Copy verbatim the part of the KIF5A text that opens with the words "KIF5A is one" and closes with "are needed most.".

Text block:
▼
A massive international collaboration involving over 100 research groups spread across Europe and the US, including the BCRM, has today reported on the identification of KIF5A as a new risk gene for ALS. The study, which was published in the journal Neuron, analyzed data derived from 112,000 DNA profiles and involved the use of 2 distinct but complimentary lines of investigation.
In the first analysis, the frequencies of 10 million common genetic variants were compared across 21,000 ALS patients and 60,000 healthy controls using chip-based “DNA snapshots”. In the second analysis DNA sequencing of protein coding genes was used to evaluate the frequencies of rare loss of function variants in 1,100 familial ALS patients and 20,000 controls. The analyses were designed to detect different types of genetic risk factors but both methods independently revealed KIF5A. Validating the project’s findings then required the analysis of DNA sequencing from a further 9,046 patients and 1,955 controls. Project MinE, an international project with BCRM in the lead, contributed to each phase of the analysis, providing data from 47,000 DNA profiles. The analyses of combined datasets were led by researchers at the University of Massachusetts medical school and the US national institute of aging.


KIF5A is one of the several motor protein genes encoded by our DNA. It’s function is to carry biological cargo molecules along cellular railroads called microtubules. In doing so, genes such as KIF5A play a key role in ensuring that essential raw materials are delivered to wherever they are needed most.

Next steps
Gaining further insight into the malfunctioning of KIF5A mutations and using the gene to establish new drug targets are now top priorities for on-going research. Furthermore, similar studies involving larger numbers of DNA donors and extending focused assessments of common and loss function genetic variants to full DNA profiling will likely be required in bringing this about. Such efforts are currently underway.
▲
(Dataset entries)
▼
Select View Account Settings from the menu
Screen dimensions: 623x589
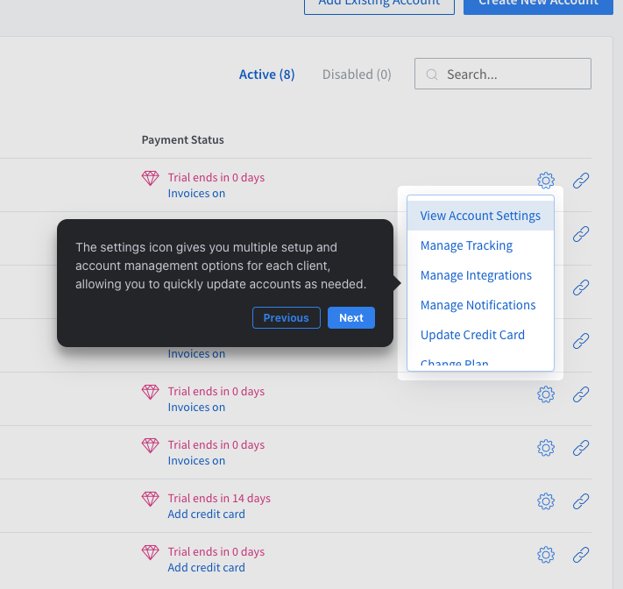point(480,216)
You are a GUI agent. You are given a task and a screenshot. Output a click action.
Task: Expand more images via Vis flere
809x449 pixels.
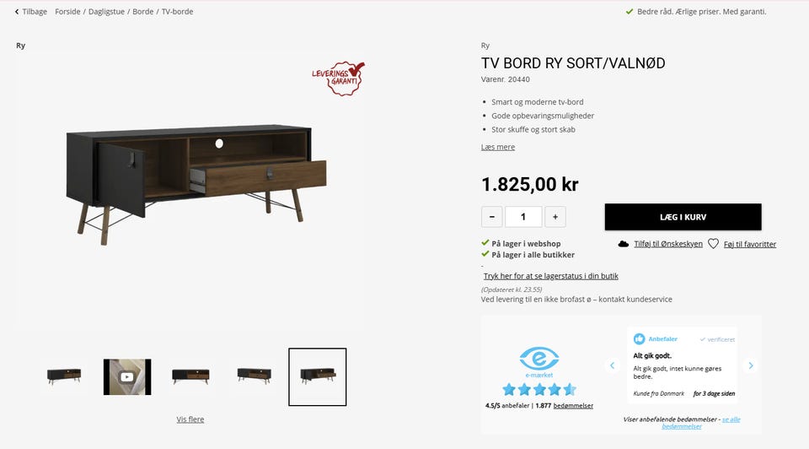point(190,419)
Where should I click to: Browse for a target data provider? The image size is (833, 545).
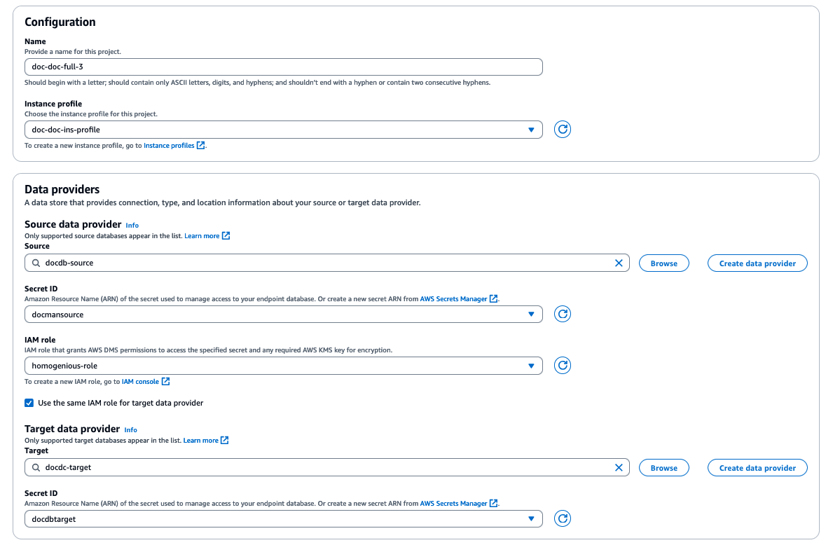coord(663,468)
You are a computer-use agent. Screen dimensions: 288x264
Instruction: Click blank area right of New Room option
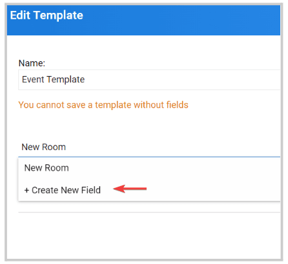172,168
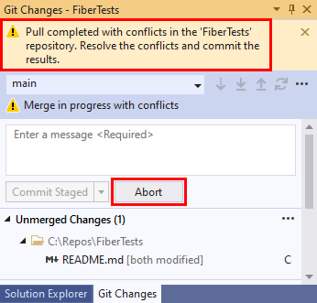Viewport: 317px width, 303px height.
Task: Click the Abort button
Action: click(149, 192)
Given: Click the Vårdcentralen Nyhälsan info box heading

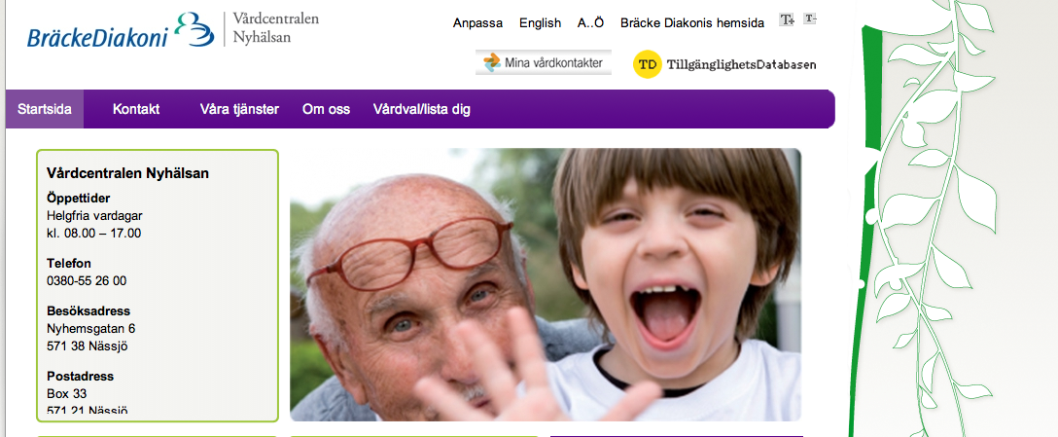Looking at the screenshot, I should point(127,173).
▲
▼
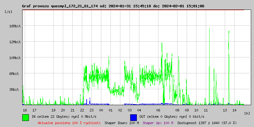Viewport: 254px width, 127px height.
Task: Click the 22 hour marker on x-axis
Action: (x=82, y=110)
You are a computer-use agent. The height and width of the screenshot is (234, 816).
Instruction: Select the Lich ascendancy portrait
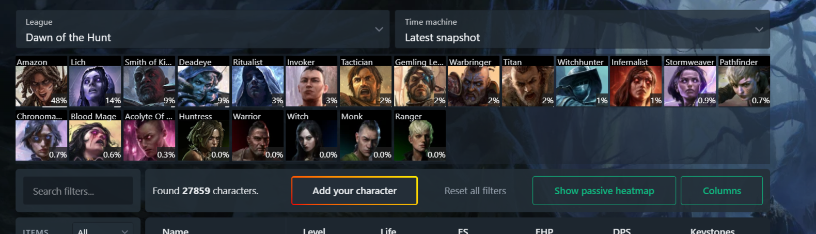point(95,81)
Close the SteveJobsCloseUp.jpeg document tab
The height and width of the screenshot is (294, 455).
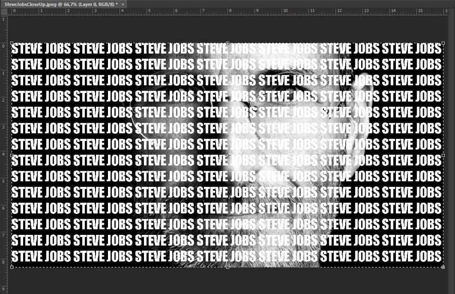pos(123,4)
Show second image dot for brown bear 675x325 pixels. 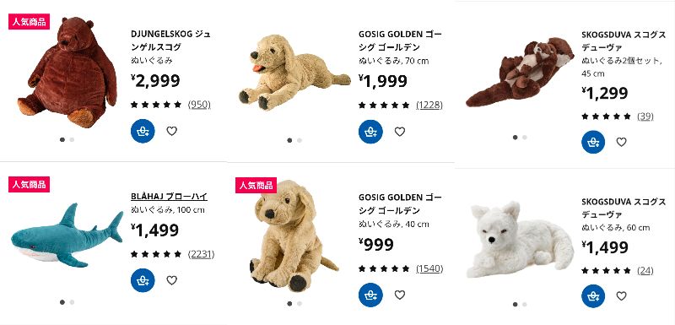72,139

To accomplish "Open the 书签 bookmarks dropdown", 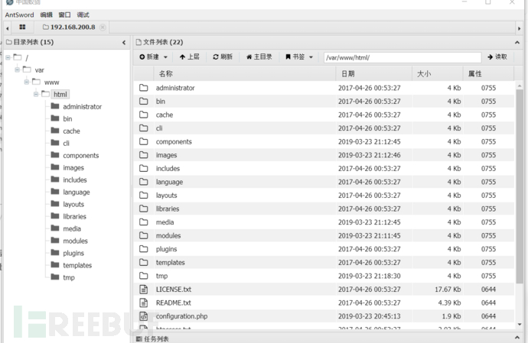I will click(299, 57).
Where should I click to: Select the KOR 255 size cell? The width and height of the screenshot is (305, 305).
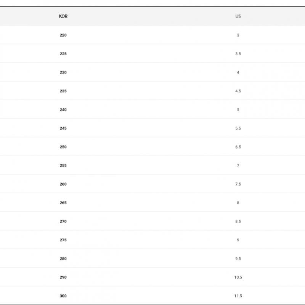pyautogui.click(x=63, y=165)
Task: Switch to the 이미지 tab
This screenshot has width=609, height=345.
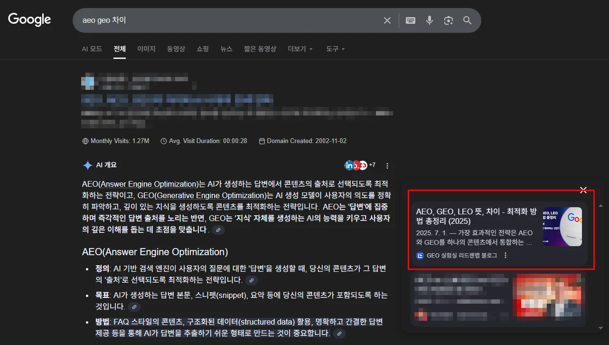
▲
Answer to the problem:
KIF5A is one of the several motor protein genes encoded by our DNA. It’s function is to carry biological cargo molecules along cellular railroads called microtubules. In doing so, genes such as KIF5A play a key role in ensuring that essential raw materials are delivered to wherever they are needed most.